<<<<

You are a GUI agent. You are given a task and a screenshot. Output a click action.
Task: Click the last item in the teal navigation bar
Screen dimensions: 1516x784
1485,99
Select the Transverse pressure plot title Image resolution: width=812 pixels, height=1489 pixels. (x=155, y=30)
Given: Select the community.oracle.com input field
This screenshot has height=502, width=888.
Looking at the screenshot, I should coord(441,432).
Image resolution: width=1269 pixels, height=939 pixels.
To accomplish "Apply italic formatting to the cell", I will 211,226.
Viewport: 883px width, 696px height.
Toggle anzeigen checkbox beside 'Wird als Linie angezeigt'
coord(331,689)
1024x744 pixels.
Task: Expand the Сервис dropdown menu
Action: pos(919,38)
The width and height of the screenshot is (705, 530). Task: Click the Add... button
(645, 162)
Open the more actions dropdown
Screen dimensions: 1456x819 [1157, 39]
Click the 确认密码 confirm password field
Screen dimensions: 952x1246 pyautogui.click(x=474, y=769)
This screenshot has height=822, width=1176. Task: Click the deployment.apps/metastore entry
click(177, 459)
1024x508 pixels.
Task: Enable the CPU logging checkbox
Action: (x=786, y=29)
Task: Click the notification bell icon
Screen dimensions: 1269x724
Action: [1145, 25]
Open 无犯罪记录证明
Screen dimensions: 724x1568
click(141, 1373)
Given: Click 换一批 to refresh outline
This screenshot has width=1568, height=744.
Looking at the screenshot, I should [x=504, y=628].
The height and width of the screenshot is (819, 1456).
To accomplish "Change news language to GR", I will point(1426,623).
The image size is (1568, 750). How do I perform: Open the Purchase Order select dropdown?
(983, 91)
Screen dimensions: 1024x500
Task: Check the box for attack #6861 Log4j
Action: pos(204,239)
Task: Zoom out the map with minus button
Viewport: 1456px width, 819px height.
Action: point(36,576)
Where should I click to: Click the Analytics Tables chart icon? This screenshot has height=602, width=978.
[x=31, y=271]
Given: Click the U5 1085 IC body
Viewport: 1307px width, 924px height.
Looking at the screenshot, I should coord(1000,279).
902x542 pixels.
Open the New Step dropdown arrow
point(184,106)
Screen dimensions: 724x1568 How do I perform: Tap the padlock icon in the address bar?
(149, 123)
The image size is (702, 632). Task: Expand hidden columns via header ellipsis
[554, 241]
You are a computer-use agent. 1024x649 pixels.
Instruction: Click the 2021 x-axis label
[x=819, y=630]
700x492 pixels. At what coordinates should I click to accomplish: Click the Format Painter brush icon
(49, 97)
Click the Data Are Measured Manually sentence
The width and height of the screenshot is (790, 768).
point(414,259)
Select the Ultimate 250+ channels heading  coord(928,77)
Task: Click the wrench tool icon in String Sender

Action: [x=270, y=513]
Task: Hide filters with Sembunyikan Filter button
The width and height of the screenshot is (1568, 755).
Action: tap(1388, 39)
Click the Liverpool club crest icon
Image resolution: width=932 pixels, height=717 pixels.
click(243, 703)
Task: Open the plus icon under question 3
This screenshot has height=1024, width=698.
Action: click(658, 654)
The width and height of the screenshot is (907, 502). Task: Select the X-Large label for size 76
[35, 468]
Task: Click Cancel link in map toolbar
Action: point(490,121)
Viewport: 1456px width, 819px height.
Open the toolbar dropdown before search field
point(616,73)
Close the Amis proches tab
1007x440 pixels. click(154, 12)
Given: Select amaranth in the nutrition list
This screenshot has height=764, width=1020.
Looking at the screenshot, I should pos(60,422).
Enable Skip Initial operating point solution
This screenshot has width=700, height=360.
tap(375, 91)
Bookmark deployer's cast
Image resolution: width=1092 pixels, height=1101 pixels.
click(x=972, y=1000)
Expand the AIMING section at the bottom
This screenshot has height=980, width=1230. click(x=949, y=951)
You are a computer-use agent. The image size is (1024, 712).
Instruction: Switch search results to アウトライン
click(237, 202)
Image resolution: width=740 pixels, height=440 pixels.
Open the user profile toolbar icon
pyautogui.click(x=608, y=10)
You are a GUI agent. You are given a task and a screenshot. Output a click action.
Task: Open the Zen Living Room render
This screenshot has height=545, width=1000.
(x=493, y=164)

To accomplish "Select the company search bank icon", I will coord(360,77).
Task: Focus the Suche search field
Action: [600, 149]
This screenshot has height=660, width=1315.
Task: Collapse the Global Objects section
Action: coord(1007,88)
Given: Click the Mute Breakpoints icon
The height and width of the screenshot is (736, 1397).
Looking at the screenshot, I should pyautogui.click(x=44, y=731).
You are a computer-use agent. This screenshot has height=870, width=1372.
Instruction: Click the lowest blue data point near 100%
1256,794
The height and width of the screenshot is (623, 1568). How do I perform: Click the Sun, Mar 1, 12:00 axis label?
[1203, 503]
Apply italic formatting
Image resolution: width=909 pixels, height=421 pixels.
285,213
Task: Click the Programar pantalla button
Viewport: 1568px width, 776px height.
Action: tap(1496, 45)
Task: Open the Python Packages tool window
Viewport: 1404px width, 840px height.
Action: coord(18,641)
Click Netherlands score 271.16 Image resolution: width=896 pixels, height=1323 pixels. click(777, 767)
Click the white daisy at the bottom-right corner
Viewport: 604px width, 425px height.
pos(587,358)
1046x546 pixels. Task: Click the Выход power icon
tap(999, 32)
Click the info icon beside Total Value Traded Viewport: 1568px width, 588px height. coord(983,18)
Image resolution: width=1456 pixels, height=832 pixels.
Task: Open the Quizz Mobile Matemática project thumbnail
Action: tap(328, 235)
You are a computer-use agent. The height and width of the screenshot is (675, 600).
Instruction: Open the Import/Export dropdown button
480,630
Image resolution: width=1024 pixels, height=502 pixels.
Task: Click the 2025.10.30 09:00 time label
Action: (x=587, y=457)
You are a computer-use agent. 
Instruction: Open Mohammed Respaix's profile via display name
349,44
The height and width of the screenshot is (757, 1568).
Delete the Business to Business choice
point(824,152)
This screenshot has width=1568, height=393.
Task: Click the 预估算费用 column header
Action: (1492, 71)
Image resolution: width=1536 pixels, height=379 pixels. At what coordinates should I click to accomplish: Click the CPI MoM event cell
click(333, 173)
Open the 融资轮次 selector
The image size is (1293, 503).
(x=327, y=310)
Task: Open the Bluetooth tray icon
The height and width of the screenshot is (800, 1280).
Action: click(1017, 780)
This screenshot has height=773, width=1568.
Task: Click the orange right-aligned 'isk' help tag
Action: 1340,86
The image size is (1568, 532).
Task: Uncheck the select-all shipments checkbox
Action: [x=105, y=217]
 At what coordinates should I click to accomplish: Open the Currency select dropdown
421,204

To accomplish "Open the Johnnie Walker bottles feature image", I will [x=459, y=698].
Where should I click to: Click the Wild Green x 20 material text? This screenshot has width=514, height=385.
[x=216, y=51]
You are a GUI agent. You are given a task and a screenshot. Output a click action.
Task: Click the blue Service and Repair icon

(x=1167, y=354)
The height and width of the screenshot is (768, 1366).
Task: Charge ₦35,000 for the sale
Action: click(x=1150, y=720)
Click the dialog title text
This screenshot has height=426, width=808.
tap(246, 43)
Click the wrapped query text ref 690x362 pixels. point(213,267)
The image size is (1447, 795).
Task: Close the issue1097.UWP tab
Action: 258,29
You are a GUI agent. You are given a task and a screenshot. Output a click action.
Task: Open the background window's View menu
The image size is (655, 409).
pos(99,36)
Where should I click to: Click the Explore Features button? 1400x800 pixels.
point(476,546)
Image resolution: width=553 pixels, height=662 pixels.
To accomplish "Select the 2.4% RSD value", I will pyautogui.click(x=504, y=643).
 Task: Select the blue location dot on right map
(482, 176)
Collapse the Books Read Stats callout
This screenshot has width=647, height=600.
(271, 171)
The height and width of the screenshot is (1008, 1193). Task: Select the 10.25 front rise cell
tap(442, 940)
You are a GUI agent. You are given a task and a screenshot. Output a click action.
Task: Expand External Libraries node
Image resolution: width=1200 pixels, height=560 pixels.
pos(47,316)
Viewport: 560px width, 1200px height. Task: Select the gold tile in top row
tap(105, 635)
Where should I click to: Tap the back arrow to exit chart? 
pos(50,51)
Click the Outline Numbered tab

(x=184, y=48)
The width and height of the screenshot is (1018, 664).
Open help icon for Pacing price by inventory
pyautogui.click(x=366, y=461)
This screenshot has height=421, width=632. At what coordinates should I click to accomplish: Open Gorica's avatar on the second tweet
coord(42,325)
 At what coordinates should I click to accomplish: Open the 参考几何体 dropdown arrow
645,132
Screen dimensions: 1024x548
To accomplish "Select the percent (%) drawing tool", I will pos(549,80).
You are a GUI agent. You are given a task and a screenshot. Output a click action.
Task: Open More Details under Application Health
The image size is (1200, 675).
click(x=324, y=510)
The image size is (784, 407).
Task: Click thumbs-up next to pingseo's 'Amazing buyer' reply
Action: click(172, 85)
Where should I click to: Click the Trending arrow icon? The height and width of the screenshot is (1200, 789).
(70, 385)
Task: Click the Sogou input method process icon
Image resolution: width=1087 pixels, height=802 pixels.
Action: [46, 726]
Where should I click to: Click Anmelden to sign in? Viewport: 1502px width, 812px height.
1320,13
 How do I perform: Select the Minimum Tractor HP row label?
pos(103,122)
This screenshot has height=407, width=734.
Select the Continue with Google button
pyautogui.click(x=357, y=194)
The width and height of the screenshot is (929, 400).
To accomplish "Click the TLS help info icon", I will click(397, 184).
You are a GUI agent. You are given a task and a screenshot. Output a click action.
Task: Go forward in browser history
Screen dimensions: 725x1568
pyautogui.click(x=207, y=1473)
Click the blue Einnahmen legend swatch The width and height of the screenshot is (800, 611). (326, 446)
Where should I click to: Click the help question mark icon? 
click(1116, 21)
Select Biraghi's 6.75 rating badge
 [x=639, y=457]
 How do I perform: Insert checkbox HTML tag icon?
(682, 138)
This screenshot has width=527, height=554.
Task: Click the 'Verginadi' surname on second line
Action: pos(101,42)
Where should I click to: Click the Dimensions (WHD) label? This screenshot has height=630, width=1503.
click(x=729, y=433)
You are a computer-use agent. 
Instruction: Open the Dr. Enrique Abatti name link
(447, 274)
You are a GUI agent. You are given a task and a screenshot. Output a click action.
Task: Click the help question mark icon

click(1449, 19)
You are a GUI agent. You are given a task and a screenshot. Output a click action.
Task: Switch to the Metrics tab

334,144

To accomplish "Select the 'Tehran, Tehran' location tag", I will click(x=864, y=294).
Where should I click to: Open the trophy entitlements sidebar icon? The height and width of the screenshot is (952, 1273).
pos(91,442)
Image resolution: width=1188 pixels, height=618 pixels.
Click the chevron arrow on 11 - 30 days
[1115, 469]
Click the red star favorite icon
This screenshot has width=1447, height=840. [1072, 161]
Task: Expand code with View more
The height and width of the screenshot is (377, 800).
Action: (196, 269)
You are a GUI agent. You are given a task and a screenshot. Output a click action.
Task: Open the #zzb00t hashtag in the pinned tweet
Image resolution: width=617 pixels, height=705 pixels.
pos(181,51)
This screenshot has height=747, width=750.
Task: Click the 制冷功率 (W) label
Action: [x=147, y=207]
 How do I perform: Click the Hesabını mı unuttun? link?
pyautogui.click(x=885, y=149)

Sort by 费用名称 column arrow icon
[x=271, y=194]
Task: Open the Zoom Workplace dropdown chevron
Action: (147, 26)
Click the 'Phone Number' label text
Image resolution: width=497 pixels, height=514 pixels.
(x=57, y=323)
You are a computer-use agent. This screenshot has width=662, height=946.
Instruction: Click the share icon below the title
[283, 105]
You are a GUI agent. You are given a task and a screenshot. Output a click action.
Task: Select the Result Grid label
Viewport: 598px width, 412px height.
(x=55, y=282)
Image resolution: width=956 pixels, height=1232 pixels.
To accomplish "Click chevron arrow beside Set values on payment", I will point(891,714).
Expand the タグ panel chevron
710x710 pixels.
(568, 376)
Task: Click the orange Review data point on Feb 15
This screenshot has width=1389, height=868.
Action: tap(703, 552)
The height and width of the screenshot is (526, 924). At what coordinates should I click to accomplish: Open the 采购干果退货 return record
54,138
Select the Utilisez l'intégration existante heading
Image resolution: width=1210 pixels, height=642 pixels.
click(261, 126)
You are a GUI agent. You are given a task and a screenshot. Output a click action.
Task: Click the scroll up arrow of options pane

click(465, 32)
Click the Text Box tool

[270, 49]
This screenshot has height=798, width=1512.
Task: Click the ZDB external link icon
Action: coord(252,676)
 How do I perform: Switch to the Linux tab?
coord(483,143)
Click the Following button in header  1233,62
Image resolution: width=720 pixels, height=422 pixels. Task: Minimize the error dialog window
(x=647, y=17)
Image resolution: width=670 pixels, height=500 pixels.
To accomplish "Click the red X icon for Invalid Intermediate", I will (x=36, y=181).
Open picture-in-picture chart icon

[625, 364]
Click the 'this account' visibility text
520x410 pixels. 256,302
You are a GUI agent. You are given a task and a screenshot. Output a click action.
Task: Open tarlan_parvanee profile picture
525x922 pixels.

>>>>

▶ [SHORT PROBLEM] Rewrite the lines from the first one through the line with "Select the Transverse", requests included, multiplying each coordinate in the answers by 2.4 and rounding to whole numbers, with halves rounded up. Leave every other number unchanged.

▶ [OUTPUT OF THE TASK]
You are a GUI agent. You are given a task and a screenshot. Output a click action.
Task: Click the last item in the teal navigation bar
Screen dimensions: 1516x784
3564,238
Select the Transverse pressure plot title Image resolution: width=812 pixels, height=1489 pixels. (x=372, y=72)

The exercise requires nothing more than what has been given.